In 1966, California's governor, Ronald Reagan, selected Orr to be the director of the state's Department of Motor Vehicles. He held that position until 1969. He then served briefly as the state's director of General Services before becoming California's Director of Finance in 1970, a position he held until 1975.

From 1975 to 1980, Orr taught government finance at the University of Southern California's graduate school of public administration 1975 until 1980. In 1977, California Governor Jerry Brown named him to the University of California's Board of Regents.

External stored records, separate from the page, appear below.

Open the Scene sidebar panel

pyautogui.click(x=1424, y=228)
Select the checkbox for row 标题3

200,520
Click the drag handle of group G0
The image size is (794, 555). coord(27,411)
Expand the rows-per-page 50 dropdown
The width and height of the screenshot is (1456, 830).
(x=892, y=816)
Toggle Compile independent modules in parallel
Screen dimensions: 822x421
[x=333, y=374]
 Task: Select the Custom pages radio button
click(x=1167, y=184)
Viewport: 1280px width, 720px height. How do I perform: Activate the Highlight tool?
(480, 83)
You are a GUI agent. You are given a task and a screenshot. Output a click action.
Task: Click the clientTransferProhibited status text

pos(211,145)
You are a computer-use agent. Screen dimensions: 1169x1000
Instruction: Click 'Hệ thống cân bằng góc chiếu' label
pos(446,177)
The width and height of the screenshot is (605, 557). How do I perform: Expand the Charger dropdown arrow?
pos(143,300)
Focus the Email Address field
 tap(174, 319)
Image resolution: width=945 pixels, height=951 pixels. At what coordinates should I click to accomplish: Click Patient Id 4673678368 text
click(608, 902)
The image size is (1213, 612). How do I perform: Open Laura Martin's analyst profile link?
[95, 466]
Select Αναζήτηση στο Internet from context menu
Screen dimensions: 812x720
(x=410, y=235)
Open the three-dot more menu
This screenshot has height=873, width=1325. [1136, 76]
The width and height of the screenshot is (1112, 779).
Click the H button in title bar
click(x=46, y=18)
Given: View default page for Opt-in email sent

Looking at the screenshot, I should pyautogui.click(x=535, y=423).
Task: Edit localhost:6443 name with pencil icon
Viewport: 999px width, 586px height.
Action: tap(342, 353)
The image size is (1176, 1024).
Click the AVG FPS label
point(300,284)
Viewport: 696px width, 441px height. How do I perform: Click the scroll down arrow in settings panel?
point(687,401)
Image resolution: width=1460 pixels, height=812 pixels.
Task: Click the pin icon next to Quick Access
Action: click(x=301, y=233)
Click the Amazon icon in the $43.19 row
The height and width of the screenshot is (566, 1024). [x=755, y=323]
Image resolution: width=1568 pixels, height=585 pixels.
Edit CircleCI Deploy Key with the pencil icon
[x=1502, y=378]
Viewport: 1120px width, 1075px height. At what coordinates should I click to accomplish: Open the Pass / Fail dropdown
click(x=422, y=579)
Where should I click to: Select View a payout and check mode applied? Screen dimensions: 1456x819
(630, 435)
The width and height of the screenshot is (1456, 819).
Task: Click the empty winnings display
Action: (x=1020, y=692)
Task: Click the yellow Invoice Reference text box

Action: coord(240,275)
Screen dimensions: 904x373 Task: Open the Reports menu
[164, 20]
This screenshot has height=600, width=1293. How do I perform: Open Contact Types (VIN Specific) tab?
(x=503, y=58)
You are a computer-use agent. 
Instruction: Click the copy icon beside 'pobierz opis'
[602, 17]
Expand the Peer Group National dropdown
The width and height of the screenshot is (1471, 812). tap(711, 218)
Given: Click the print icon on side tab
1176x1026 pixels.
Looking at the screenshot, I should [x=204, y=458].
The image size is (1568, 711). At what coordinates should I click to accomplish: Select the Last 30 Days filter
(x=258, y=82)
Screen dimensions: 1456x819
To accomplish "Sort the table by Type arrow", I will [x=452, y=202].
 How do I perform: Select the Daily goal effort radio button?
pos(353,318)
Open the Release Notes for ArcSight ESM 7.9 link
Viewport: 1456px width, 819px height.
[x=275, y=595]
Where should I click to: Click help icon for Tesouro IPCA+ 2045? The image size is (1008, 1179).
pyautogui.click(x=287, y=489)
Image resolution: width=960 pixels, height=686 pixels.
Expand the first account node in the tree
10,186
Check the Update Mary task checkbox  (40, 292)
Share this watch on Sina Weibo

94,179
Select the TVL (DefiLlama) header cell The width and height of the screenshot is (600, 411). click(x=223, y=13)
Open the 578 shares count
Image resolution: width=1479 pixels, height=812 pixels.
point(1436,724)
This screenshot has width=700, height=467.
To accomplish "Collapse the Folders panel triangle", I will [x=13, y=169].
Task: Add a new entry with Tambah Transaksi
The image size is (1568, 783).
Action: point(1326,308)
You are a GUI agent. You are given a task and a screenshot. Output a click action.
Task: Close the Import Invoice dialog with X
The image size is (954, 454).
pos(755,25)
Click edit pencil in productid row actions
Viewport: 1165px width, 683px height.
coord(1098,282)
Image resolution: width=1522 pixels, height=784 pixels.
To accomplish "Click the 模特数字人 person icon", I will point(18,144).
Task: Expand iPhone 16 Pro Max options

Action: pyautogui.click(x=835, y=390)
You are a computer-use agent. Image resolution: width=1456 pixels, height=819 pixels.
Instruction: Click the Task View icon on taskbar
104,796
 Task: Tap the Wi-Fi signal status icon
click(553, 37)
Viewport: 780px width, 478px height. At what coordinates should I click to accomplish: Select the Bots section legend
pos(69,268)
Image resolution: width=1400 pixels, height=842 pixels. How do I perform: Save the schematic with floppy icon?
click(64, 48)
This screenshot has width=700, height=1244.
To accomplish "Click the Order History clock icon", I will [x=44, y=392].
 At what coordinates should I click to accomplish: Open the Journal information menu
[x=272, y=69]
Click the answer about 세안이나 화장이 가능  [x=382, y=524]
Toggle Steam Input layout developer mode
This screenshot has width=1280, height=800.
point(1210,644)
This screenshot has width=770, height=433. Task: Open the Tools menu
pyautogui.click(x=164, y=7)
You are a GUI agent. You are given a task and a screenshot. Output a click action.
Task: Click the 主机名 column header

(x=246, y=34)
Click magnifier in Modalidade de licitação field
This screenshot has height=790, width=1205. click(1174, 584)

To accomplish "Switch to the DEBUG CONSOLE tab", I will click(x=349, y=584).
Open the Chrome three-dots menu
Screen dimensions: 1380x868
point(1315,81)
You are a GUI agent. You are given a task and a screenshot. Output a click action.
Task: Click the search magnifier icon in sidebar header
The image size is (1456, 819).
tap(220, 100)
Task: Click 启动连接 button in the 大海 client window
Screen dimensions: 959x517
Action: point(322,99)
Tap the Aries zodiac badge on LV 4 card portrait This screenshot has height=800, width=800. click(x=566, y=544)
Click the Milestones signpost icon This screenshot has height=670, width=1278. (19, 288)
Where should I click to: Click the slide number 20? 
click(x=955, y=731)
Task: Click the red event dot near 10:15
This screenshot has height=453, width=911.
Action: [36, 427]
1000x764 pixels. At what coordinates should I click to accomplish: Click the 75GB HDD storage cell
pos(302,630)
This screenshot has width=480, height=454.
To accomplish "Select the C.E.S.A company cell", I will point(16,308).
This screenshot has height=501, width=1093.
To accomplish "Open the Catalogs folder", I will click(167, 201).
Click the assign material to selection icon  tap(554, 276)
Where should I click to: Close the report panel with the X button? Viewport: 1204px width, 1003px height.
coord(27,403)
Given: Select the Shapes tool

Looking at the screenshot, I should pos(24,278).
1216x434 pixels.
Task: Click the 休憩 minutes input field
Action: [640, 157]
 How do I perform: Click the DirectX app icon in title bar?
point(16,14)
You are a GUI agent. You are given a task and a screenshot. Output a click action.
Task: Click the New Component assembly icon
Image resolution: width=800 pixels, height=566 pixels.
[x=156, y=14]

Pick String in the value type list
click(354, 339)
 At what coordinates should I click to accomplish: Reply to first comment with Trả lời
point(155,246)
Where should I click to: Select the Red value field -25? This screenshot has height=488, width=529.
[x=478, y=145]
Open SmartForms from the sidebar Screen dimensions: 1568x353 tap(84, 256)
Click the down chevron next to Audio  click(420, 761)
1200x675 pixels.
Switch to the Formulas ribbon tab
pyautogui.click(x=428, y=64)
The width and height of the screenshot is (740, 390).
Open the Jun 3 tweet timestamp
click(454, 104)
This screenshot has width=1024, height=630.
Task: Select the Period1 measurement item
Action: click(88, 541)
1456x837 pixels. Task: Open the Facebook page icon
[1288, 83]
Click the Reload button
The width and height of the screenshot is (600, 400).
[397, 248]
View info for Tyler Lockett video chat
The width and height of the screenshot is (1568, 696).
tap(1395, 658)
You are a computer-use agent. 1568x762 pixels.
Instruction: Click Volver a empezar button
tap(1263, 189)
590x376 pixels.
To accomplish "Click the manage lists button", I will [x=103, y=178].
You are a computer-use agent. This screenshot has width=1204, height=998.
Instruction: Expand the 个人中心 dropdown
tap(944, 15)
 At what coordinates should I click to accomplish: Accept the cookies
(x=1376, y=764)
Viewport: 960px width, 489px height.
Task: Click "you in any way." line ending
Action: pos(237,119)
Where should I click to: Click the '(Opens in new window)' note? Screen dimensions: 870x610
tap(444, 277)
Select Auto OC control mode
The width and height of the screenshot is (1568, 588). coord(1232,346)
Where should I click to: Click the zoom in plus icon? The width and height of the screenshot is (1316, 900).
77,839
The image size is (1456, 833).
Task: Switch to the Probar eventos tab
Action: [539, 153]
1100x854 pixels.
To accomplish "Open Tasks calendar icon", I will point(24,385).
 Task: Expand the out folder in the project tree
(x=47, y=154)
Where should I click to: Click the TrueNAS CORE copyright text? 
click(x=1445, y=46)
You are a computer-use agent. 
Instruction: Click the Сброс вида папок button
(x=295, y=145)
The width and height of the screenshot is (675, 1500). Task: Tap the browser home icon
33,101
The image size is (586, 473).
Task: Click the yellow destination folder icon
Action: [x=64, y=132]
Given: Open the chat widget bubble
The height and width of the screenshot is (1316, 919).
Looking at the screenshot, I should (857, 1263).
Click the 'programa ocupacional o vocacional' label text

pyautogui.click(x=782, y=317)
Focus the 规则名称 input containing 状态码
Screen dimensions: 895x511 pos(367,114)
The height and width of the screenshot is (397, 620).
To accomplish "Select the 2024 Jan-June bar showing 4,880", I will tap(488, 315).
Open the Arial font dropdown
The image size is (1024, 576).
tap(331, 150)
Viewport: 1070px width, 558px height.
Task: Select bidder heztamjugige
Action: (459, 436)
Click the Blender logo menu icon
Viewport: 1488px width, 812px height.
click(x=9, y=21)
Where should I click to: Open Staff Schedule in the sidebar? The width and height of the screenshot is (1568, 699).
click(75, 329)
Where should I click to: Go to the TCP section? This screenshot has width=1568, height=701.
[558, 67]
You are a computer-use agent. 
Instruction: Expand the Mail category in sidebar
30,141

In 1980, Orr served on Ronald Reagan's presidential campaign committee. After Reagan was elected president, Orr became deputy director the President-elect's transition office. President Reagan appointed him Secretary of the Air Force in 1981.

As the Air Force Secretary, Orr worked well with Air Force Chief of Staff Charles A. Gabriel. Together they secured major budget increases for the United States Air Force, taking care of Air Force personnel and modernizing the Services's force structure. Orr served for five years, leaving the Air Force in 1985.

After his Air Force service, Orr returned to Pasadena where he became a partner in Smith Orr & Associates, a planning and management consulting firm. In 1999, Orr accepted the position of dean at the University of La Verne's School of Business and International Studies. He served as dean the university until June 2002 when he retired as dean emeritus.

In 2005, after working on his dissertation for 14 years, Orr was award a doctor of philosophy degree in politics and public policy from Claremont Graduate University. At the time, he was 88 years old. His doctoral dissertation was on the development of the B-1 bomber, a system he helped to procure as Secretary of the Air Force.

==Legacy==
Orr died on November 27, 2008, at age 92, at his home in Pasadena, California.

Orr has had a long and distinguished career in business, government and education including numerous awards. Orr was honored as Pasadena's Man of the Year in 1970. He has also been Pasadena's Salvation Army Man of the Year, and received Pasadena's Patriot Award. He has served as president of the Pasadena Merchants Association, president of the United Way of Los Angeles County, president of the Kiwanis Club of Pasadena, and president of the Family's Services Association of Pasadena. He is director emeritus of Huntington Memorial Hospital in Pasadena.

At the state level, Orr was a University of California Regent and a Trustee of Scripps College in Claremont, California. He was also a member of the Advisory Council for the Florida A&M University-Florida State University, College of Engineering.

Orr's personal awards includes Department of Defense Distinguished Public Service Medal, United States Army Distinguished Civilian Service Medal, United States Navy Distinguished Public Service Medal, United States Air Force Exceptional Civilian Service Medal, and the Purple Heart.

The University of La Verne has establishment of the Verne Orr Endowed Scholarship Fund. The fund honors Orr's legacy of leadership and service by awarding an annual scholarship to a qualified and deserving student in the university's School of Business and Global Studies.

Each year the United States Air Force Association present the Verne Orr Award. This award recognizes a United States Air Force unit for making the most effective use of its human resources.